Then there is the price of muscle cars and almost muscle cars that need a **** ton of work that min. wage won’t cover. Enter in the new hot rods that are actually affordable and have the ability to get double the mileage.

The kids don’t even care if there as fast as the old iron, they just care there faster than there friends **** box.

Sounds exactly like how it was when I was coming up. Only I bought Dusters, Cúda’s Impalas, Poncho LeMans & Tempests, Olds Cutlass’s… etc….

They were all loooossssssrs against the guys that had knowledge and a few years experience and money behind them but we did t care. As long as my **** bills was faster than anyone else’s in my 12th year of schooling and a few years after, that’s all that mattered.

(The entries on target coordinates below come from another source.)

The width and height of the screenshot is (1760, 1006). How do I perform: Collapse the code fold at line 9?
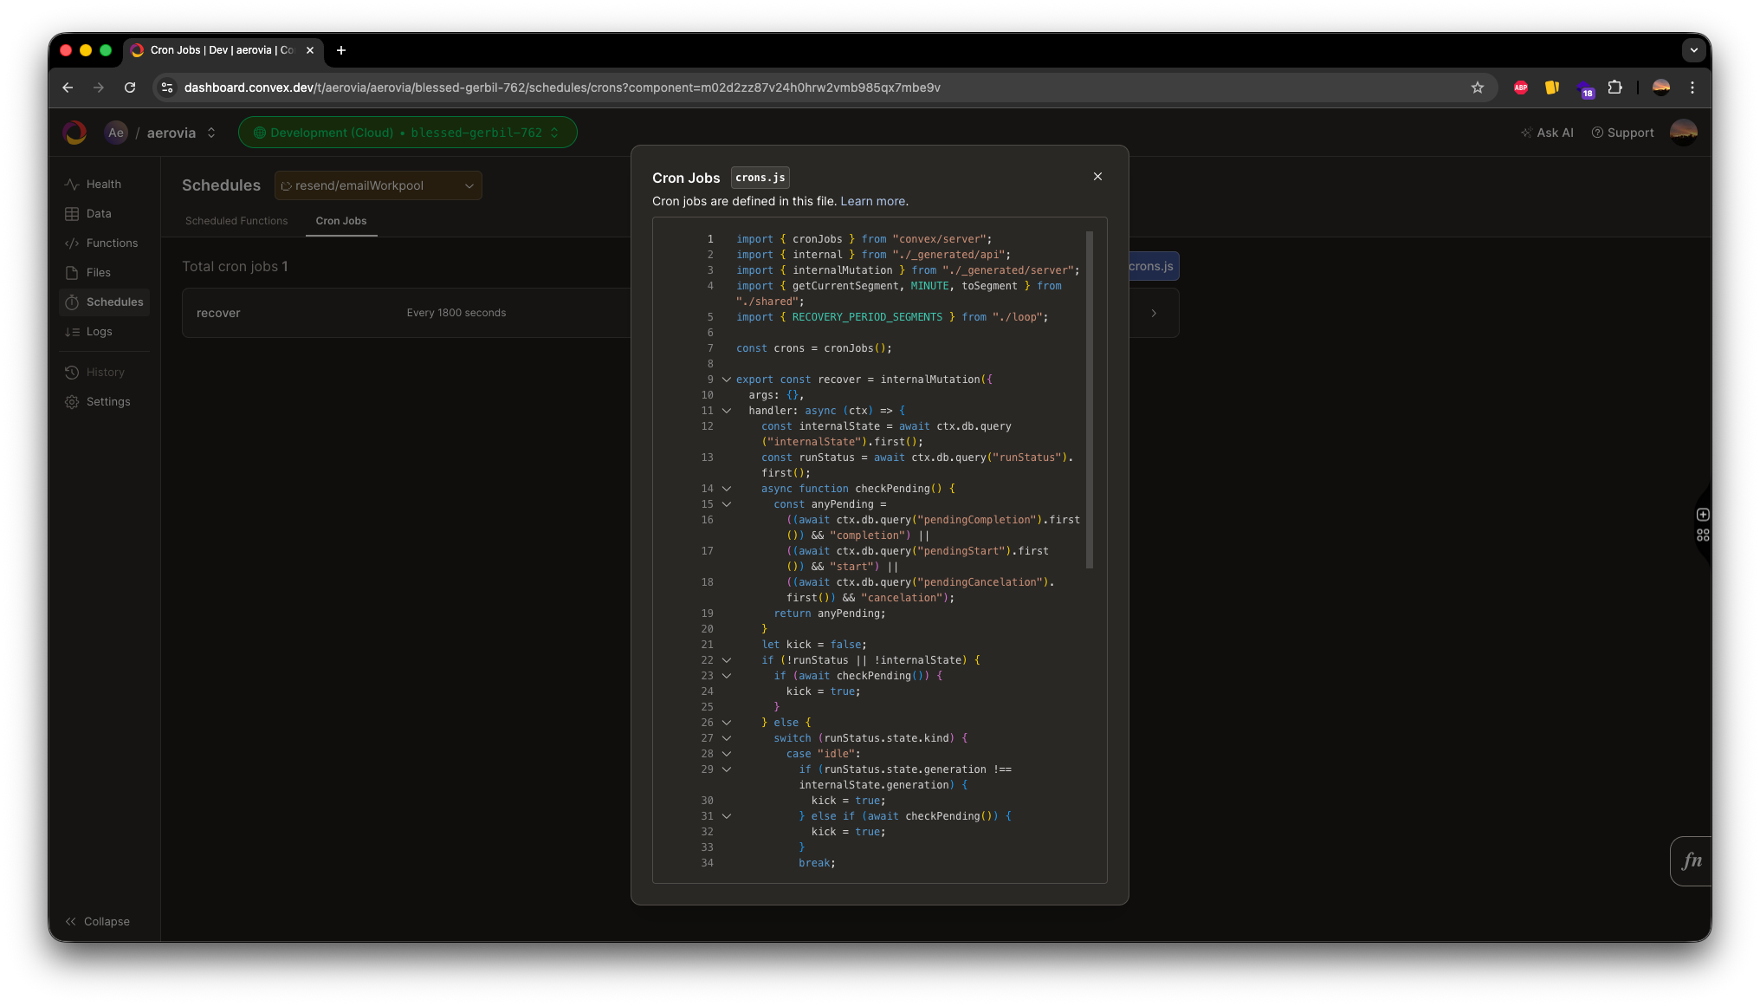727,380

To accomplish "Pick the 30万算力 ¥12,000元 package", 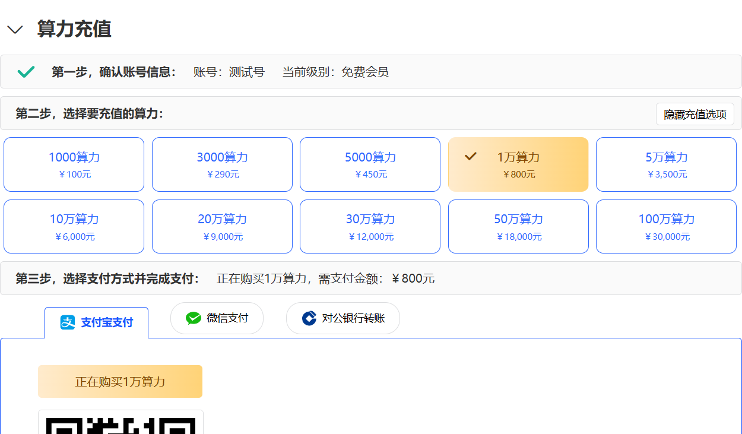I will click(370, 226).
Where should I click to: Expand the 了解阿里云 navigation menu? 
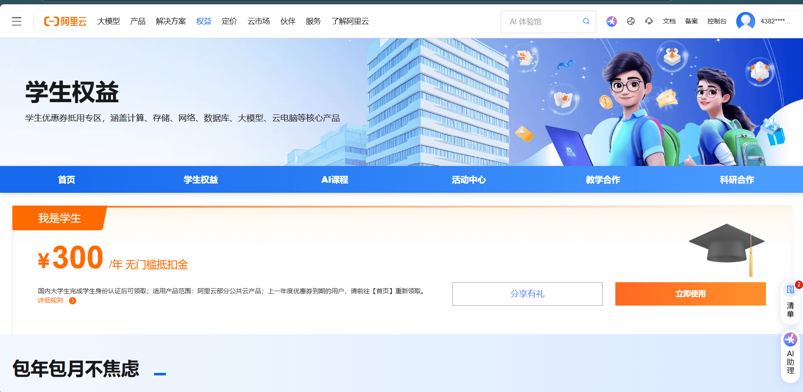pos(350,21)
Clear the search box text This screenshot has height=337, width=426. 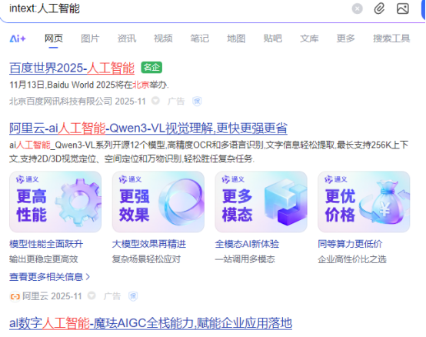[357, 8]
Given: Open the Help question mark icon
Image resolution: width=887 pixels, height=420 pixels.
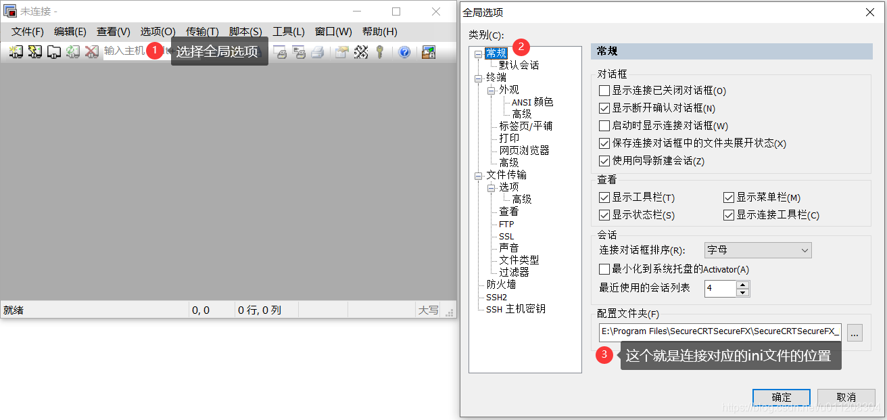Looking at the screenshot, I should point(404,52).
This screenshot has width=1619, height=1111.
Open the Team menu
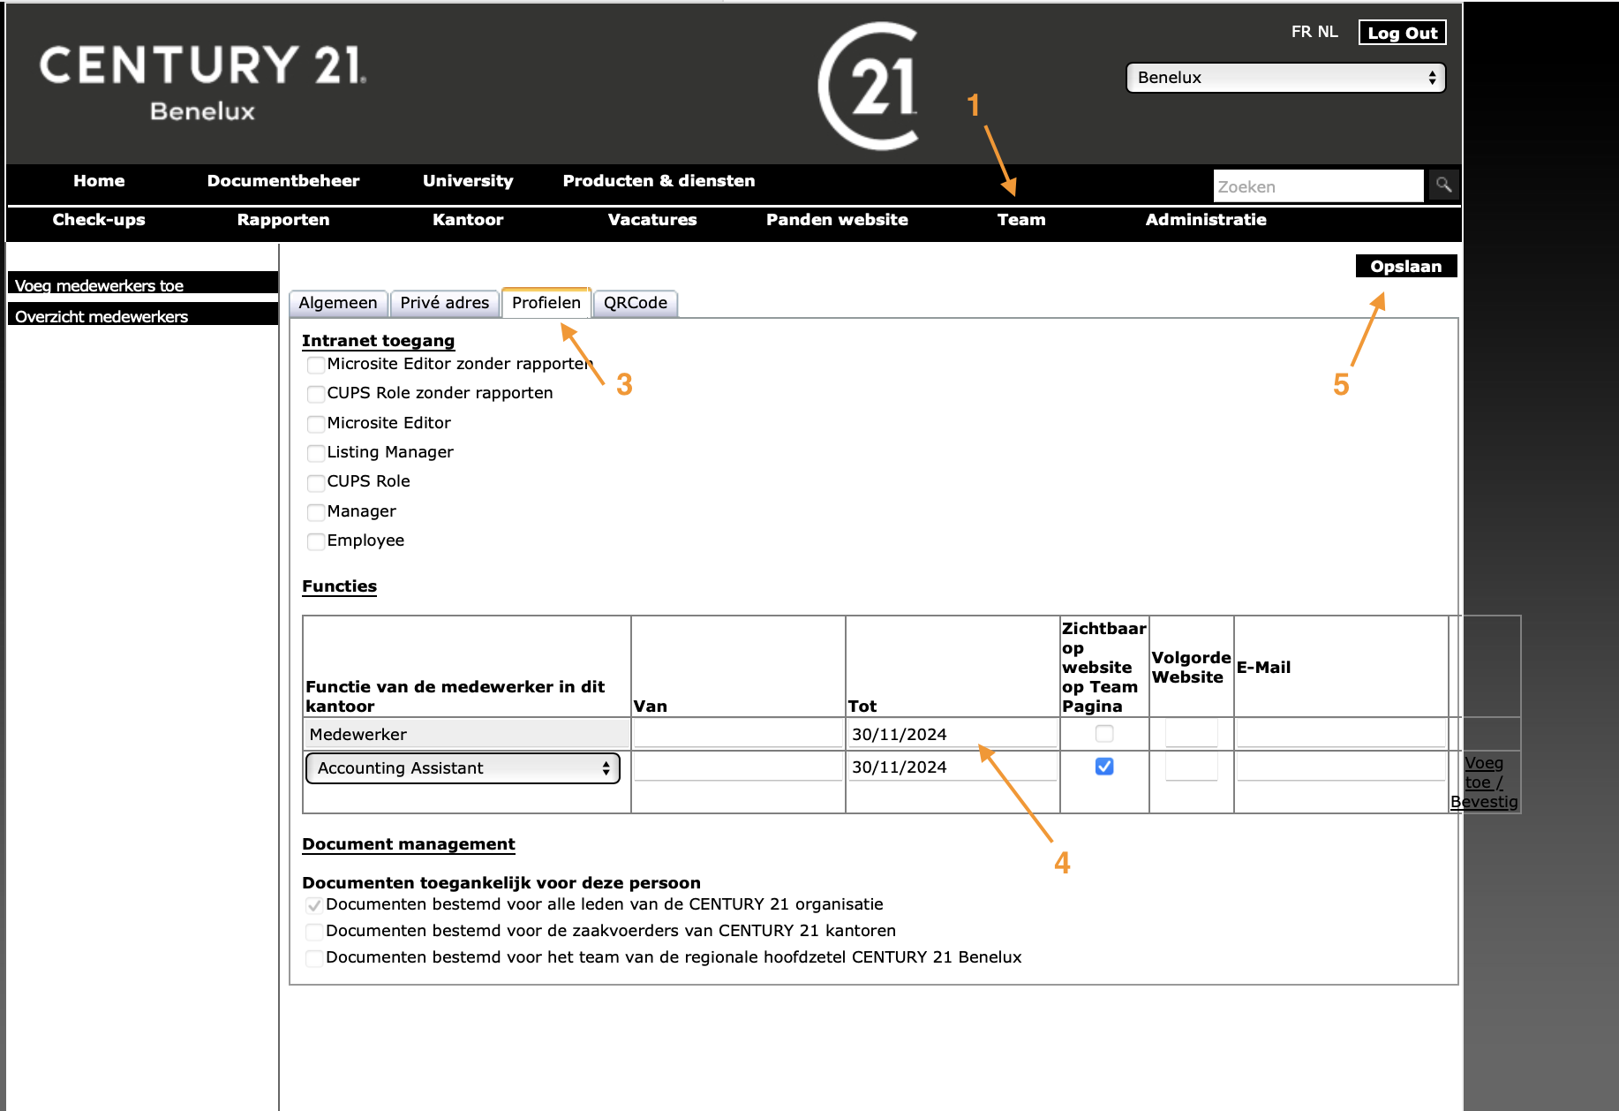(x=1020, y=220)
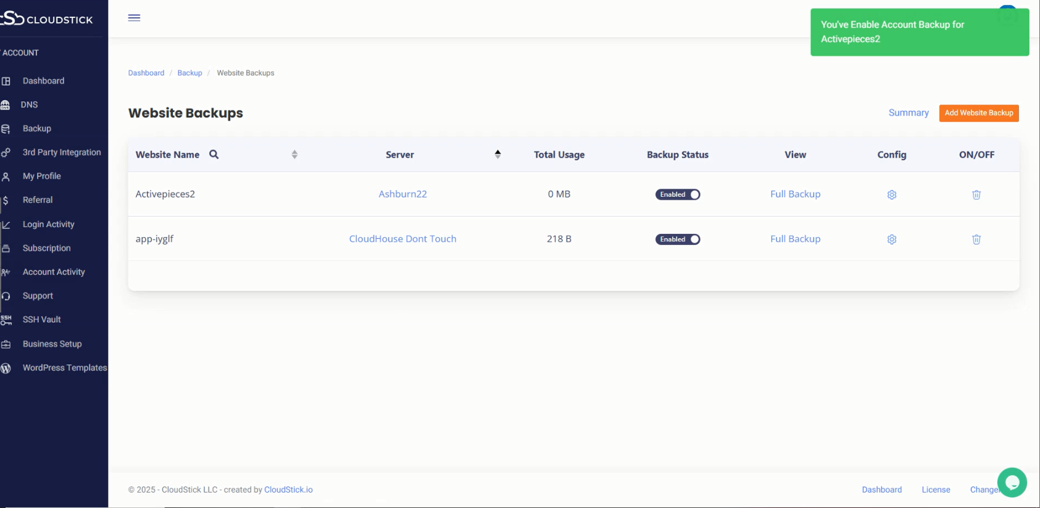
Task: Delete Activepieces2 backup with trash icon
Action: coord(976,194)
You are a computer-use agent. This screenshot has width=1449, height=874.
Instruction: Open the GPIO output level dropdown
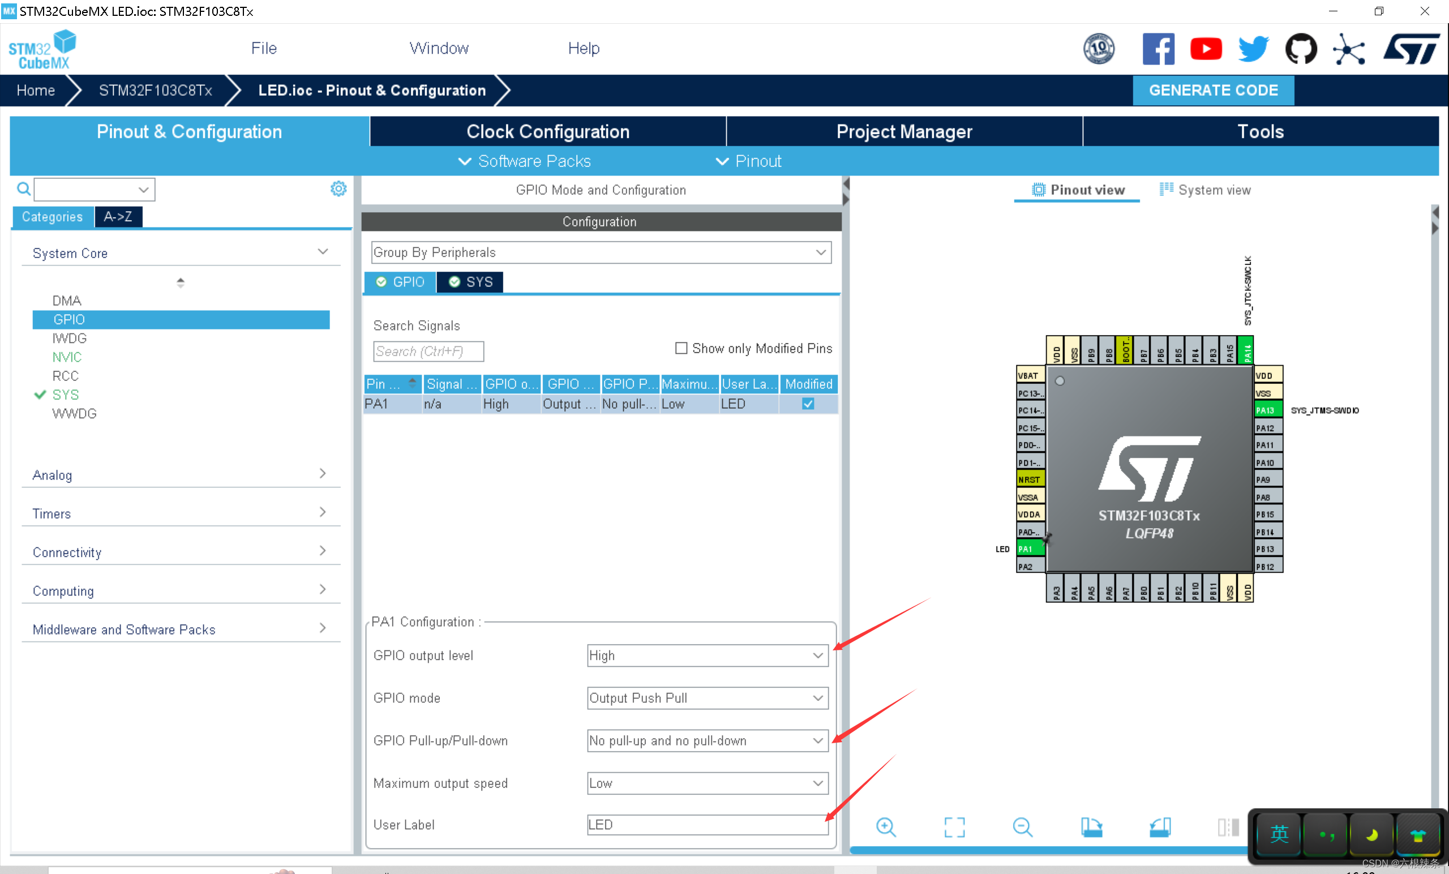click(707, 655)
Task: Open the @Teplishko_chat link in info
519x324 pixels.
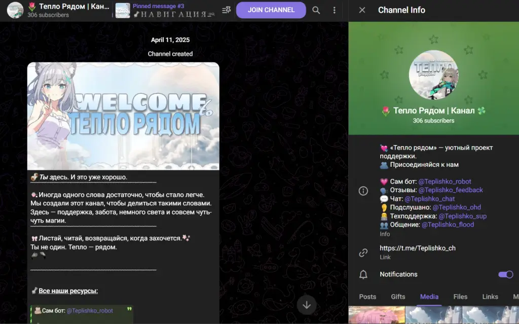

Back in the early 80’s, I started with a $600 rot box ‘73-4spd Cúda, then a $700 Duster, A pricey but sweet ‘79 El Camino,, then a free ‘74 Duster, (did work for the owner around his house to “Earn” the car he could t stand.) a ‘73 LeMans for a amazing price of a case of beer, a ‘74 Tempest free for the asking,

Young kids don’t make the money required for a muscle car and simply go to the cheapest option that’s easy to get… a Honda or Toyota or Nissan, or Hyundai or whatever the hell falls in that lab cheap as ****. Then they do the same crap we did in modifying the cars. Again, as long as they’re faster than their body **** box, they don’t give a crap.

They are simply priced out of the muscle car market. So they use the next best thing.
 
Only I wouldn't take a Honda Toyota Kia or Nissan or Hyundai, even if for free and insurance was free and so was gas and maintenance.
 
Only I wouldn't take a Honda Toyota Kia or Nissan or Hyundai, even if for free and insurance was free and so was gas and maintenance.
Are you a kid trying to get to work via a car because it’s pretty far away and walking that distance is not a reasonable option?

If not, then your reply is stupid and just chest beating while flag waving a standard not realistically obtainable on bullshit morels.

I think truly any parent that would cater to there kid a car would not be getting them a muscle car because of there kids standards and any kid that took that stance is ether a spoiled little **** or mentally wacked out. I’m not beating my chest when I say I walked over 3 miles to my minimum paying job until I could afford car insurance. If a kid can’t do that and the parent hands him a car and insurance, IMO, it’s up to the kid to keep it all going. It’s all on there dime.

This I did for my kids and they kept it going until they could afford their own car. They also didn’t sell there given car for something else much less an old and unknown reliable muscle car.

That’s because there responsible & know a good thing when they have it. They don’t give in to flights of fancy nor do they have ridiculous “I must have…..” standards. Like the one you present.

If you were of driving age and given any well working car you’d be happy and grateful you got it. Anything else I’d consider a lie.
 
Only I wouldn't take a Honda Toyota Kia or Nissan or Hyundai, even if for free and insurance was free and so was gas and maintenance.
because cutting off your nose to spite your face is always the best course of action.
 
I've had two Honda's 80's CRX and Prelude they were fun little cars.